Extracted text.
Still, by all accounts the Nixon team pushed for and succeeded in getting big gifts from corporation executives--with no questions asked about the source of the funds--to a degree unprecedented in previous campaigns.

For one thing, the President's solicitors were men whom most executives would find it hard to turn down. Three of the companies were approached by the indefatigable Maurice Stans, either while he was still serving as Commerce Secretary or soon after he had resigned to head the Finance Committee to Re-Elect the President. Herbert Kalmbach, the President's personal attorney, was in touch with two others, including American Airlines, whose chief competitor, United Air Lines, happened to be a Kalmbach client. The sixth was visited by a lower-level fund raiser whose credentials were personally verified by John Mitchell, then serving as Attorney General. Not that Nixon's men had to get rough. George A. Spater, until recently the chairman of American Airlines, was courted by Kalmbach over dinner at Manhattan's chic "21" Club. His host was "a very soft-sell, a very congenial gentleman," said Spater.

Kalmbach asked for a donation of $100,000, Spater continued, and "I was told that contributions of this amount would be regarded as in a special class." American's ex-chairman likened any thought of refusing to cooperate to the terra incognita on ancient mariners' charts, which is filled "with all sorts of fierce-looking creatures." It was not, he explained, so much a matter of what favors a hefty gift might buy as a fear of what might happen to his federally regulated firm if it did not cough up handsomely. Eventually Spater arranged to issue a false invoice for $55,000 to a Lebanese subsidiary, which transferred the money through a Swiss bank back to the U.S., where it was delivered to the committee. He raised another $20,000 from "personal sources."

American's was a typical experience. According to the witnesses, Nixon fund raisers never specifically asked for corporate funds, but spoke in amounts so large that there was little choice but to use company cash. Stans, said Gulf Vice President Wild, "indicated that he hoped to obtain $100,000 each from the large American corporations"; Wild was left with the impression "that this was kind of a quota."

Disguises. Like American, most of the other corporations "laundered" their contributions by tapping foreign subsidiaries or making phony payments to foreign companies. The American Ship Building Co. chose a more complicated method: it issued "bonuses" to employees, who then forwarded the proceeds to various Nixon committees designated by American Ship Building Chairman George M. Steinbrenner III.

Stans urged contributors to get their money to him before April 7, 1972, the day that a new campaign law requiring full disclosure of big donors went into effect. Several months later, however, a federal court in Washington, responding to a Common Cause suit, ruled that anonymity for large contributors was illegal even under the old law and ordered the Finance Committee to name them.

Source excerpt.
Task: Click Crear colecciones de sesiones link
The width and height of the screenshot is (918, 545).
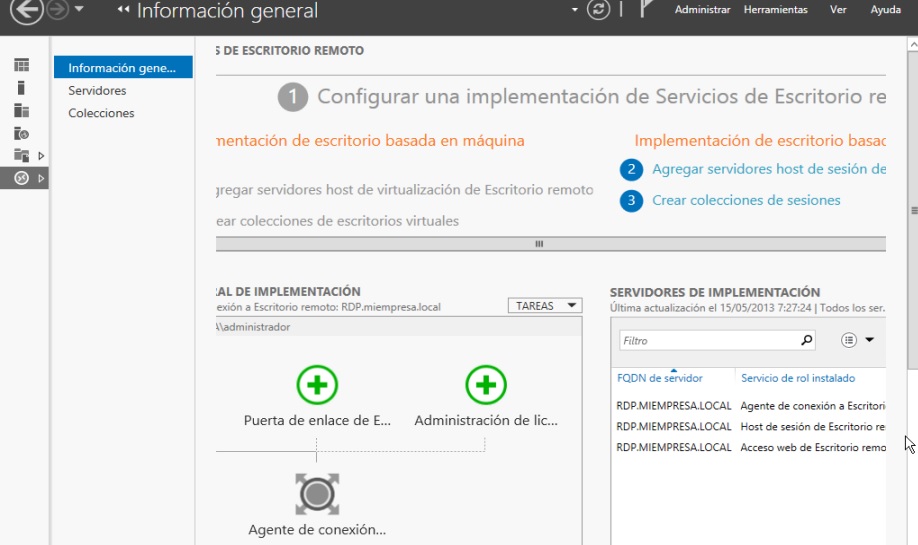Action: click(745, 200)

List of tasks.
1. Answer these questions from the passage on Nixon campaign fund raising:
(a) How large a donation did Kalmbach ask Spater for?
(b) At what restaurant did Kalmbach have dinner with Spater?
(c) Before what date did Stans urge contributors to get their money to him?
2. Reproduce everything in the passage on Nixon campaign fund raising from "Stans urged contributors" down to "to name them.".
The listing is separate material that has nothing to do with the passage on Nixon campaign fund raising.

Answers to the problems.
1.
(a) $100,000
(b) Manhattan's "21" Club
(c) April 7, 1972

2.
Stans urged contributors to get their money to him before April 7, 1972, the day that a new campaign law requiring full disclosure of big donors went into effect. Several months later, however, a federal court in Washington, responding to a Common Cause suit, ruled that anonymity for large contributors was illegal even under the old law and ordered the Finance Committee to name them.